32.000 euro di arretrati sulla pensione: ecco come l’INCA permette di far valere anche i diritti inespressi.
Qualsiasi prestazione legata al reddito e non liquidata direttamente dall’INPS può essere in teoria richiesta dall’avente diritto. Ma per essere ottenuta deve essere esplicitamente richiesta. E che cosa succede se il soggetto richiedente non sa di aver diritto a una determinata prestazione o un trattamento particolare?
Sul cedolino di pensione mensile, di norma, appaiono conguagli e arretrati relativi agli assegni previdenziali delle mensilità precedenti. Non sempre però l’INPS si preoccupa di versare tutto il dovuto a chi ne ha diritto. Si parla per l’appunto di diritti inespressi, che sono quei soldi che non arrivano al lavoratore o al pensionato per il semplice fatto che non ne fa richiesta, pur potendoli ottenere.
In pratica, accade spesso che l’INPS penalizzi gli aventi diritto con tali omissioni di pagamento. Una fattispecie che si aggiunge agli errori nel calcolo originario della rendita, ai blocchi della perequazione e di rivalutazione dei contributi figurativi. L’INCA è un istituto con una missione chiara: difendere i diritti dei lavoratori, delle lavoratrici e di tutti i cittadini italiani, attraverso forme di tutela ispirate a un ideale di protezione basato sui principi di uguaglianza e libertà.
I patronati dell’Istituto Nazionale Confederale di Assistenza sono dunque enti privati che offrono servizi di pubblica utilità e tutela. Referenti assai diversi dai più noti CAF. L’INCA prova infatti a promuove i diritti riconosciuti per tutti i contribuenti, mettendoli al corrente delle varie disposizioni normative e contrattuali riguardanti il lavoro, la pensione, la salute, la cittadinanza e l’assistenza sociale ed economica.

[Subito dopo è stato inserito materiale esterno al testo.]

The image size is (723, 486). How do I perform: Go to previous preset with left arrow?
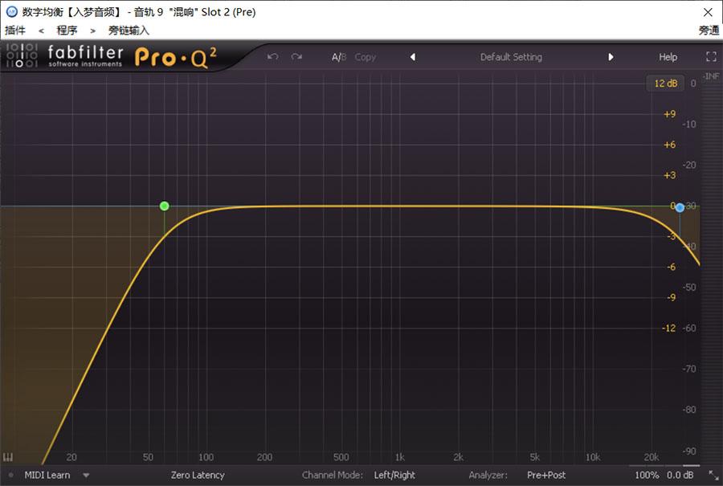pyautogui.click(x=413, y=57)
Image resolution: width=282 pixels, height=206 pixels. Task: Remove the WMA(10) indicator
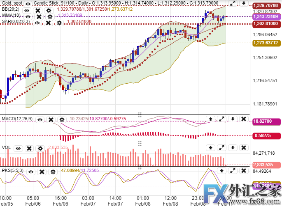(39, 16)
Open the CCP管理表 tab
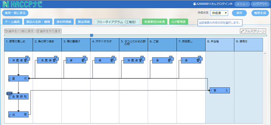 [179, 22]
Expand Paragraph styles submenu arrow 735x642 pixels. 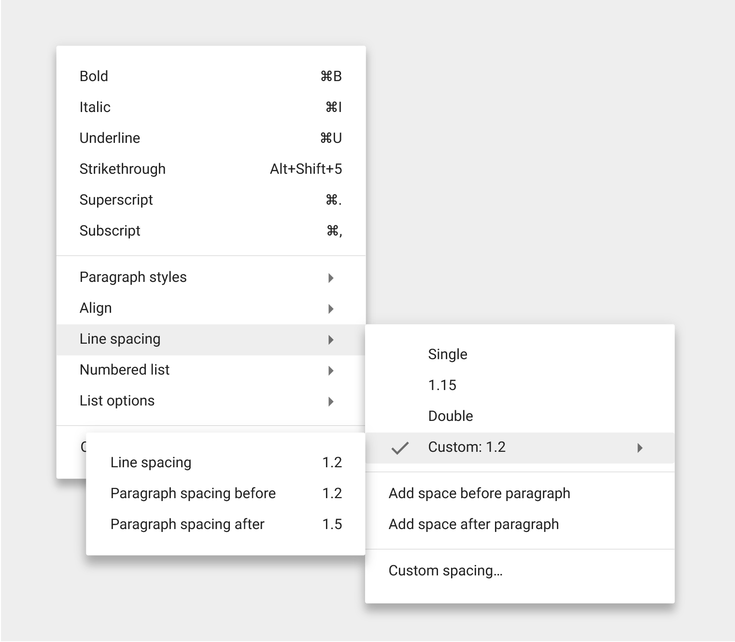click(x=331, y=278)
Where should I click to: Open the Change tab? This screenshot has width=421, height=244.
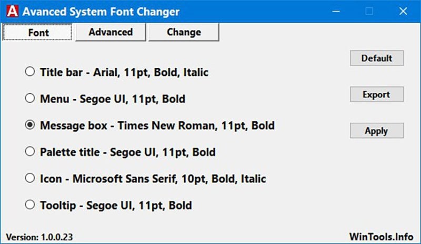tap(184, 32)
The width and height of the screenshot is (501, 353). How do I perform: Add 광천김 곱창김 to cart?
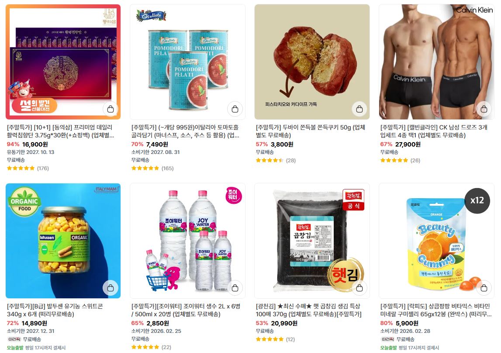[359, 288]
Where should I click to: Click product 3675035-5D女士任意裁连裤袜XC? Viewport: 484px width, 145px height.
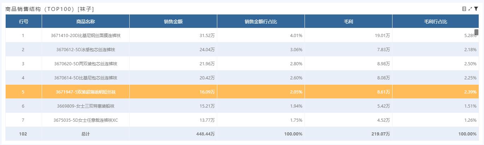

E così può succedere che un lavoratore, rivolgendosi all’INCA, possa scoprire di avere diritto alla pensione e di poter recuperare 32.000 euro di arretrati. Il fatto è avvenuto l’estate scorsa presso Fidenza, grazie al lavoro di un patronato della CGIL di Parma.
Con l’INCA gli arrivano 32.000 euro di arretrati sulla pensione: la bella scoperta di un lavoratore
Un lavoratore precario, d’età superiore ai settant’anni, si è infatti recato presso l’INCA di Fidenza per fare domanda di assegno sociale, spinto da un’evidente situazione di bisogno. Il soggetto aveva già provato inutilmente a ottenere la pensione di vecchiaia. Si era rivolto a un CAF che gli aveva fatto notare che nella sua pratica di pensionamento mancavano i 20 anni di contributi richiesti dalla legge.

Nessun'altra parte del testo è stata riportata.